When is a Scoped service created?

  • Once per scope (e.g. one web request)
  • Once for the whole app
  • A fresh one every resolve
  • Never — it must be created manually

Answer: Once per scope (e.g. one web request). AddScoped gives one instance per scope; in a web app that scope is typically one HTTP request.

What does AddTransient do?

  • Shares one instance app-wide
  • Creates a brand-new instance every time it's resolved
  • Creates one per scope
  • Caches the instance for 5 minutes

Answer: Creates a brand-new instance every time it's resolved. A Transient service is built fresh every single time it's resolved — the safest default because it can't hold stale state.

What is the captive dependency trap?

  • Two services depending on each other
  • A Singleton holding a reference to a shorter-lived Scoped service
  • A service registered twice
  • Forgetting to call BuildServiceProvider

Answer: A Singleton holding a reference to a shorter-lived Scoped service. A Singleton that takes a Scoped service traps that scoped instance for the whole app lifetime — it's never refreshed per request.

A service may only depend on something with which lifetime?

  • A shorter lifetime
  • An equal or longer lifetime
  • Only the same lifetime
  • Any lifetime — it never matters

Answer: An equal or longer lifetime. The rule: a service may only depend on something with an equal or longer lifetime. Singleton → Scoped is the captive-dependency trap.

What's the difference between GetService<T>() and GetRequiredService<T>()?

  • They are identical
  • GetService throws if missing; GetRequiredService returns null
  • GetService returns null if missing; GetRequiredService throws
  • GetRequiredService is async

Answer: GetService returns null if missing; GetRequiredService throws. GetService<T>() returns null for an unregistered service, while GetRequiredService<T>() throws a clear exception — prefer the latter so failures are loud.

Which injection style does the lesson recommend?

  • Property injection
  • Method injection
  • Service-locator pattern
  • Constructor injection

Answer: Constructor injection. Constructor injection makes a class's required dependencies obvious and impossible to forget, so it's preferred over property/method injection.

Why is the service-locator pattern considered an anti-pattern?
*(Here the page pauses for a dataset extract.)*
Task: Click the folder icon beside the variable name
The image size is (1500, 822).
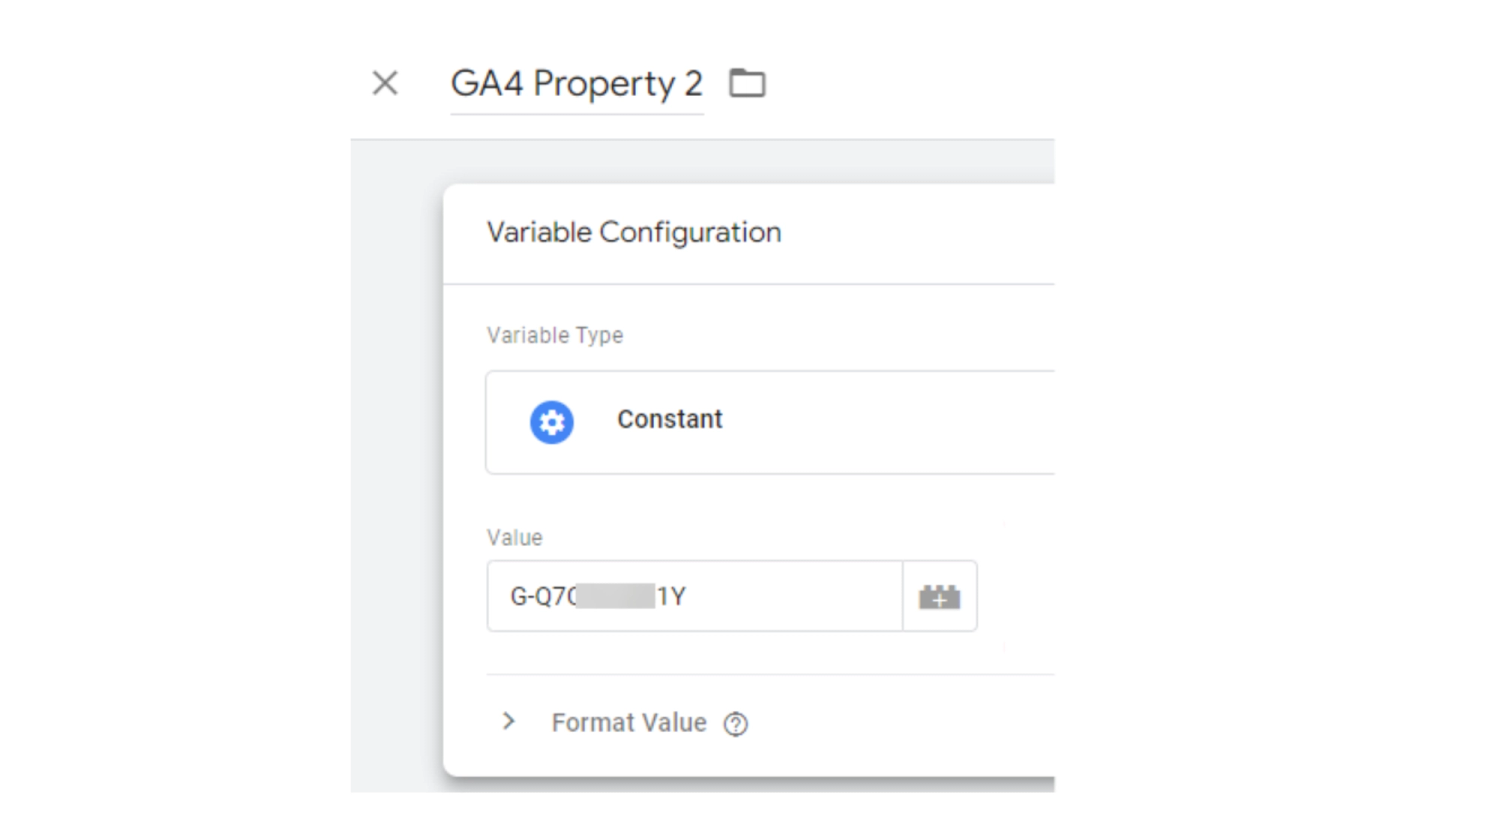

  • It's slower than constructor injection
  • It hides a class's real dependencies, making it harder to test and reason about
  • It only works with singletons
  • It can't resolve interfaces

Answer: It hides a class's real dependencies, making it harder to test and reason about. Calling GetService deep inside business classes hides their dependencies, defeating the point of DI. Inject through the constructor instead.